Since there are ttest and ttset2 functions I want to ask you is it true to perform ttest2 between C1 and C2 and then doing this for C2 and C3, and finally for C1 and C3 ?
Does any alternative way exist in Matlab?
Any help or advice is highly appreciated.
Thanks a lot
Abdolkarim Mohammadi on 29 May 2020
Edited: Abdolkarim Mohammadi on 29 May 2020
There are a lot of differences between these tests. Choosing one of them depends on your dataset and research design. All of the tests you mentioned are used for comparing means of two samples.
ttest performs a one-sample t-test and is suitable when you need to know whether or not your only sample's mean is equal to a certain mean. The certain mean is called the test value. I think this is not suitable for your work. One-sample t-test is a parametric statistical test, meaning that your dataset has to have certain properties like normality to use this test. chi2gof or kstest must be used to determine the normality of the variables. There are non-parametric equivalents of this test like rank sum (ranksum) and signed rank (signrank).
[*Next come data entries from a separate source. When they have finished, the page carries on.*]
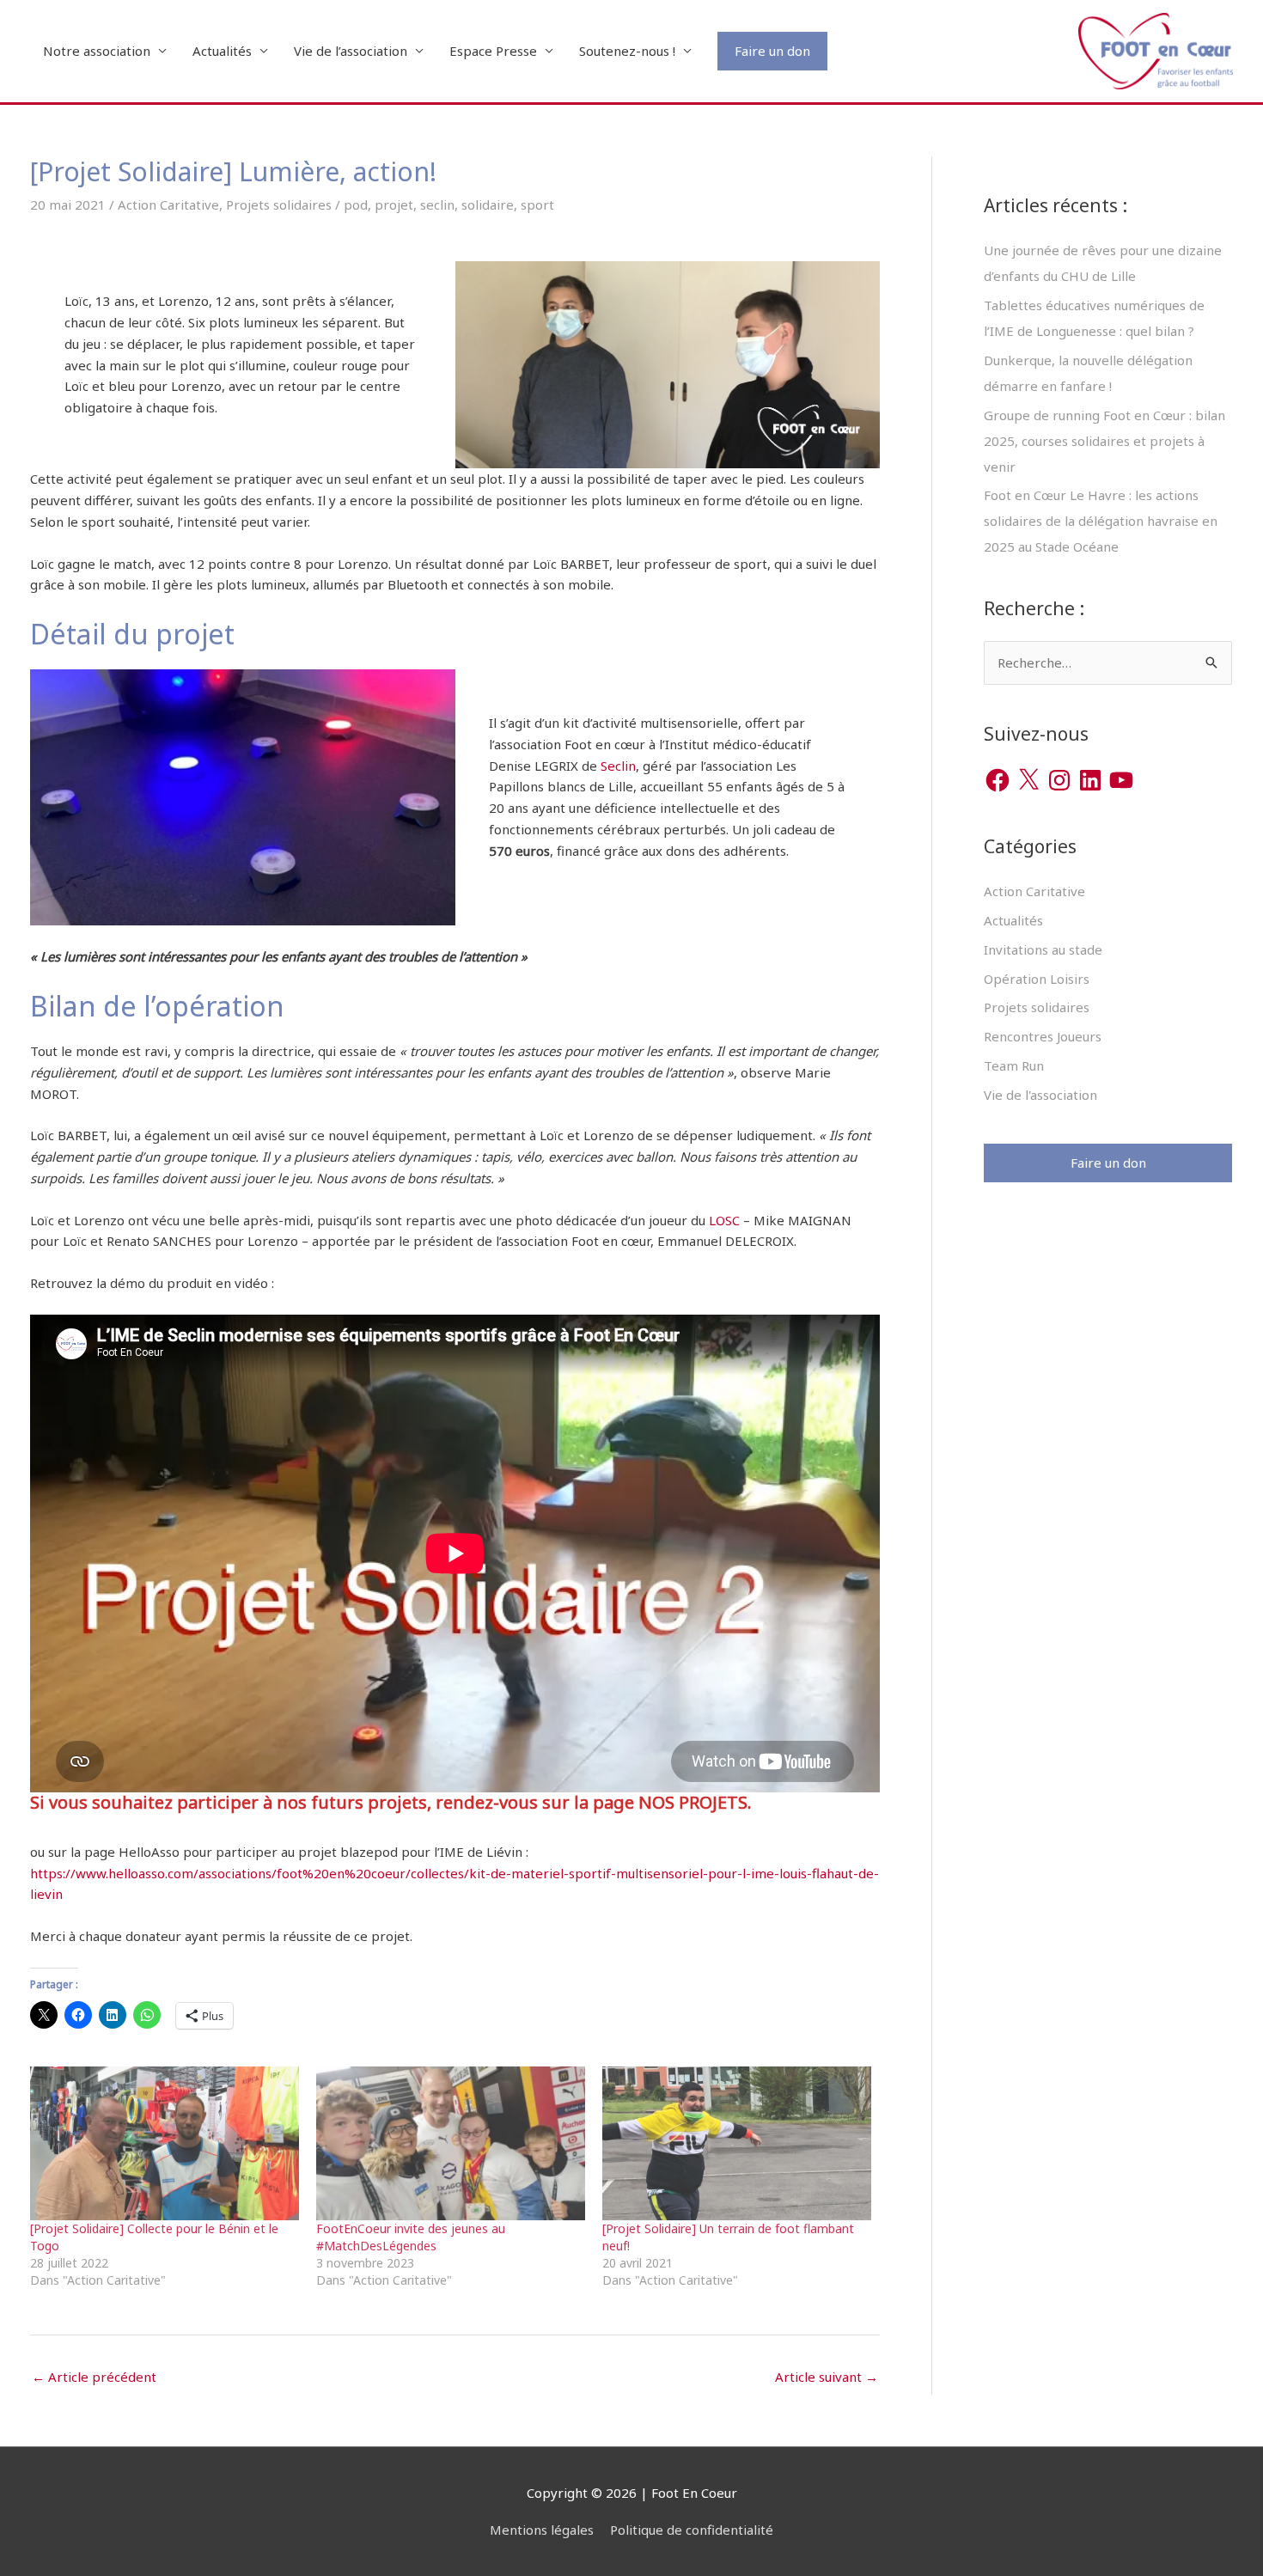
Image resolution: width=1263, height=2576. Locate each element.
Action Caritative (168, 204)
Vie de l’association (350, 50)
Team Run (1014, 1065)
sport (537, 204)
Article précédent (94, 2376)
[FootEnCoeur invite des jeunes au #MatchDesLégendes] (450, 2143)
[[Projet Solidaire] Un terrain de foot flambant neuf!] (736, 2143)
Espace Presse (493, 50)
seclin (437, 204)
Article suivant (826, 2376)
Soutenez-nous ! (627, 50)
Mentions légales (542, 2529)
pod (356, 204)
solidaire (487, 204)
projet (394, 204)
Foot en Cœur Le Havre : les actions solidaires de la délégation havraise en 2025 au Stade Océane (1100, 520)
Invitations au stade (1043, 949)
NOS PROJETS (692, 1802)
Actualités (222, 50)
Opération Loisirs (1036, 978)
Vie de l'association (1040, 1094)
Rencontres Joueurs (1042, 1036)
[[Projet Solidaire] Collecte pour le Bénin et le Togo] (164, 2143)
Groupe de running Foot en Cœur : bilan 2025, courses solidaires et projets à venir (1104, 440)
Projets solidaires (279, 204)
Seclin (618, 765)
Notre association (96, 50)
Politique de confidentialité (691, 2529)
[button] (772, 51)
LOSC (726, 1220)
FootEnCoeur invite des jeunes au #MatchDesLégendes (410, 2237)
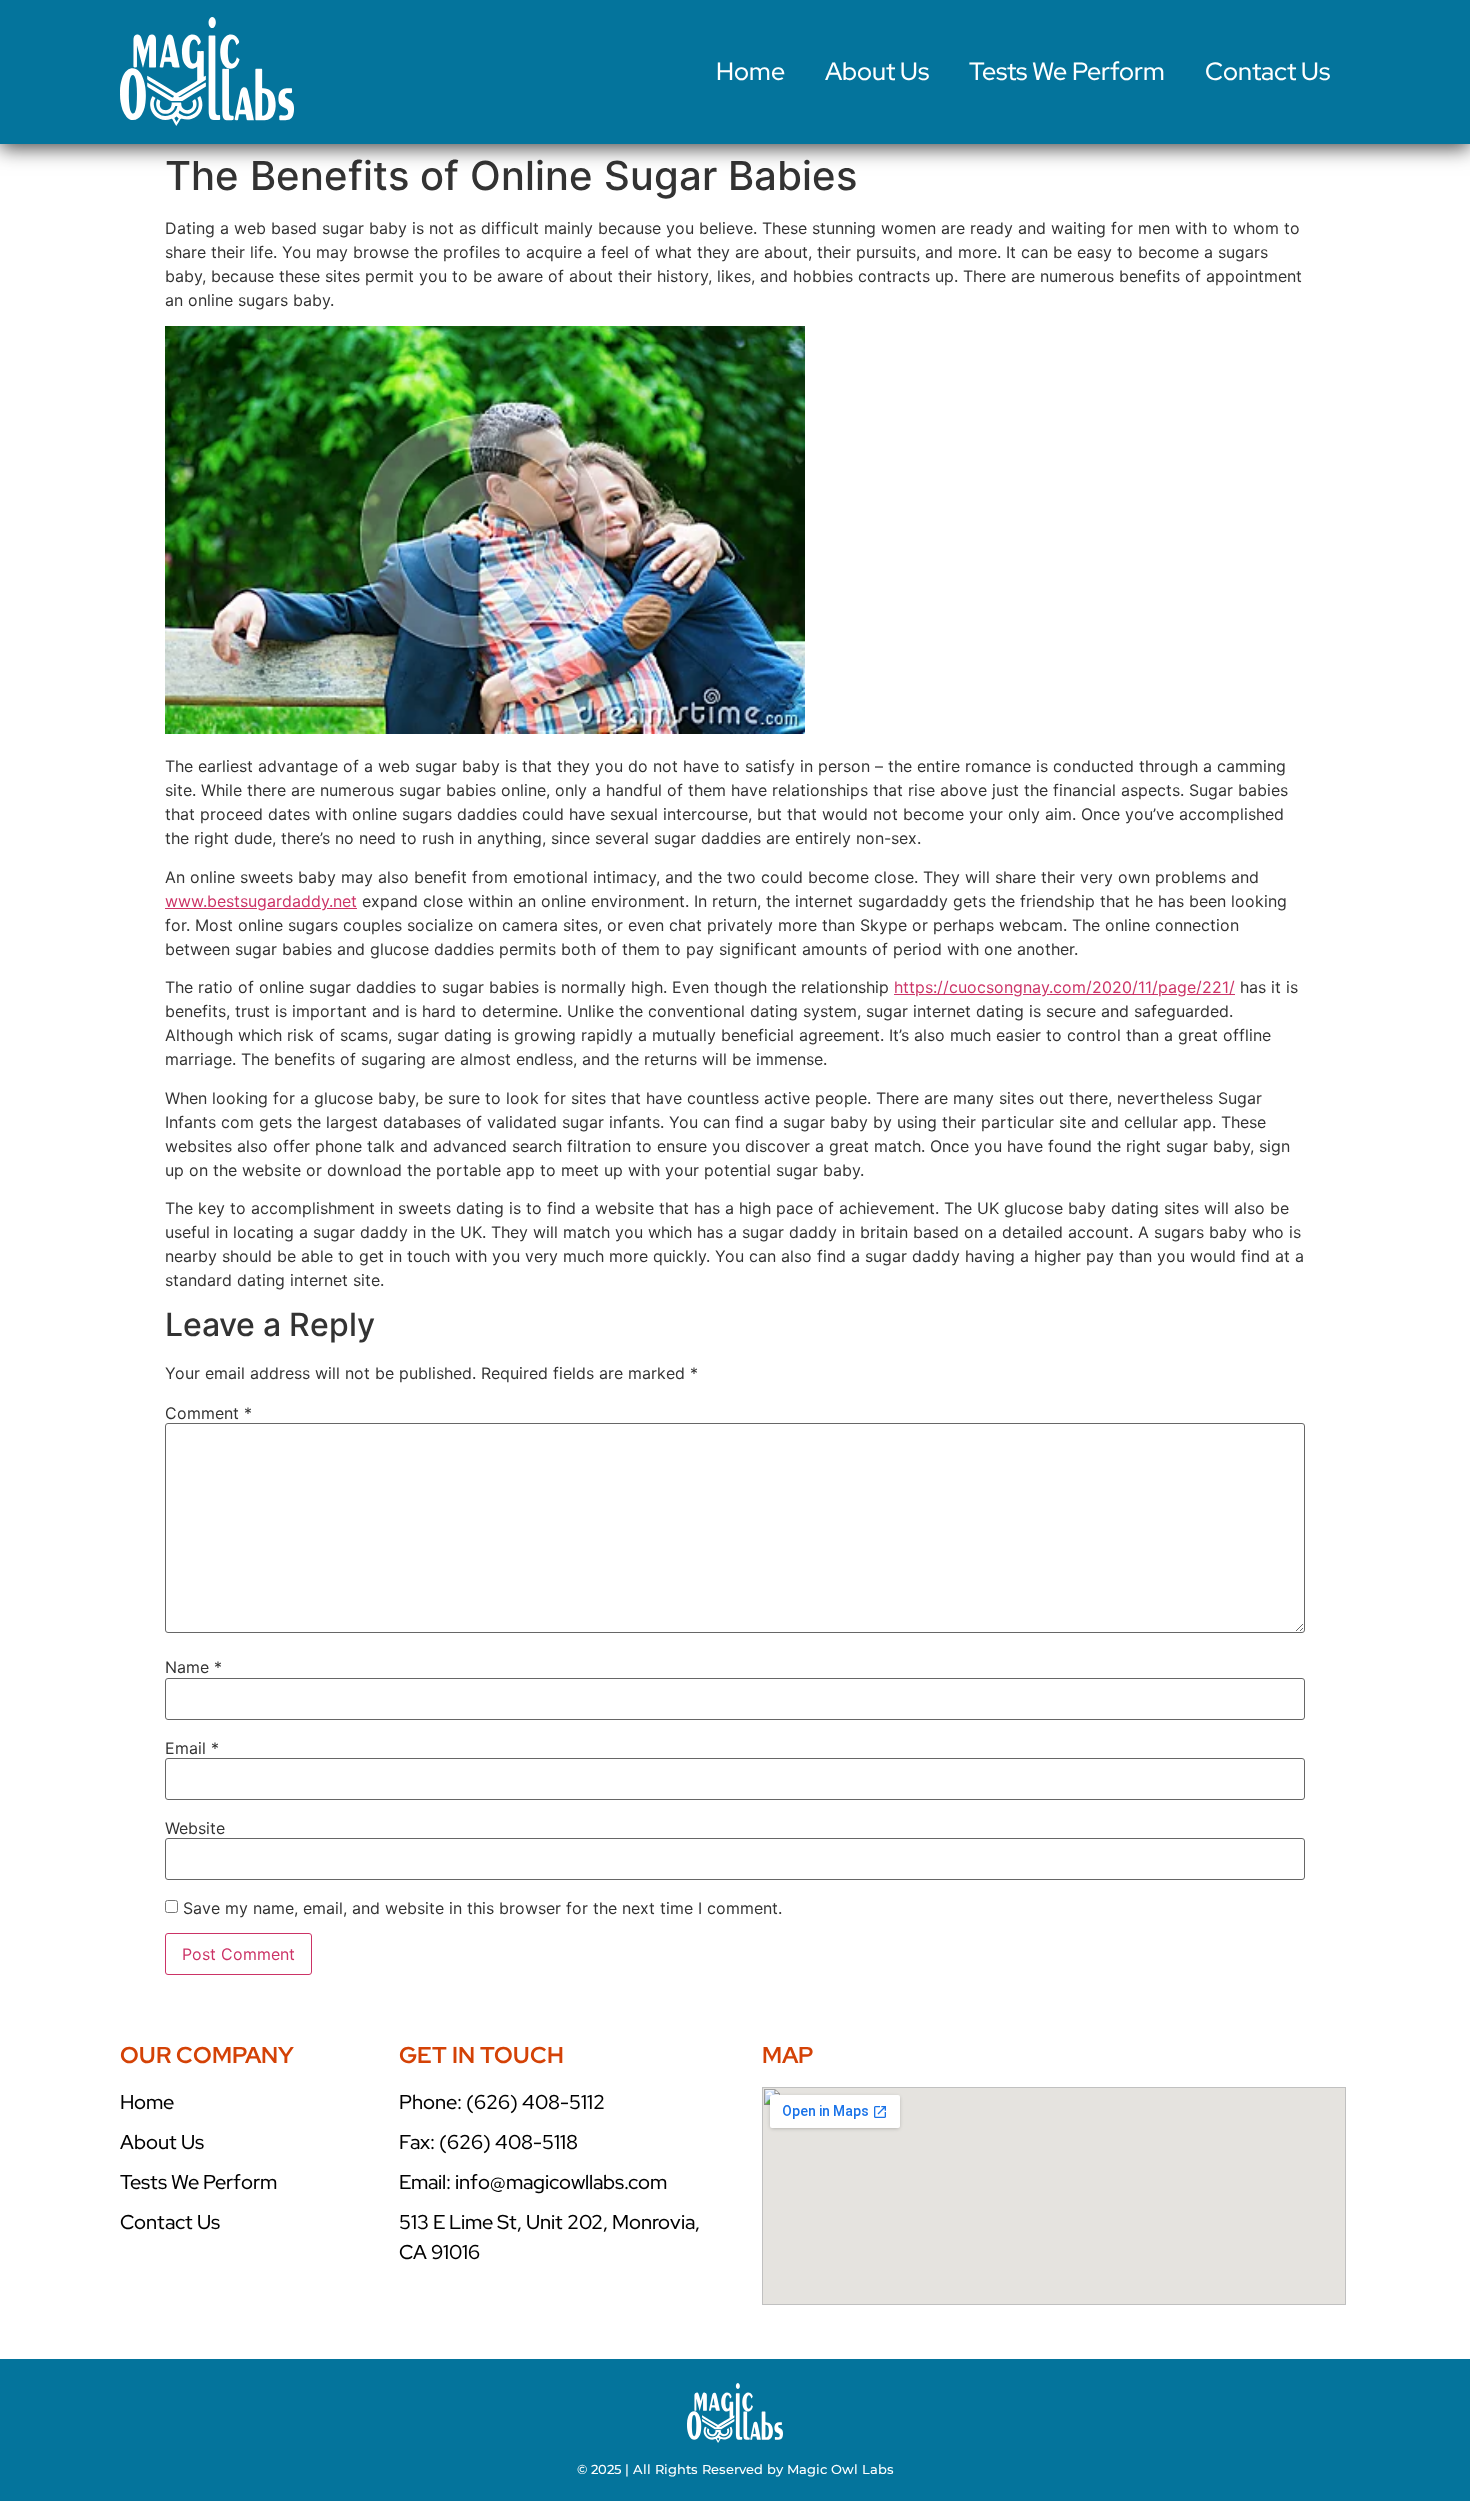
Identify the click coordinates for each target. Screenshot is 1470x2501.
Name (193, 1667)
ttest2 performs a paired-samples t-test. It is suitable when you want to know whether two paired samples have equal means. This is also a parametric test and your dataset has to have certain properties like normality. Again, chi2gof or kstest must be used to determine the normality of the variables. ranksum or signrank can also be used in a two-sample fashion.
There is also another test which I think is the best choice for you. ANOVA compares the means of two or more variables in just one test. It can be thought of as the extension of ttest2 for k variables. You have only one variable (precipitation) and your samples are for different locations, which are different categories of the main variable. So you need to perform the one-way ANOVA test (anova1). ANOVA is a parametric test and requires your dataset to have properties like normality. If your variables do not satisfy its assumptions, you need to use a non-parametric equivalent, which are Kruskal-Wallis test (kruskalwallis) and Friedman test (friedman). If the null hypothesis is rejected in ANOVA, Kruskal-Wallis, or Friedman, then you have to perform a post-hoc analysis to find out which category (sample) has significantly different mean. You pass the output of the test to the multcompare and it performs the suitable post-hoc test for your original test.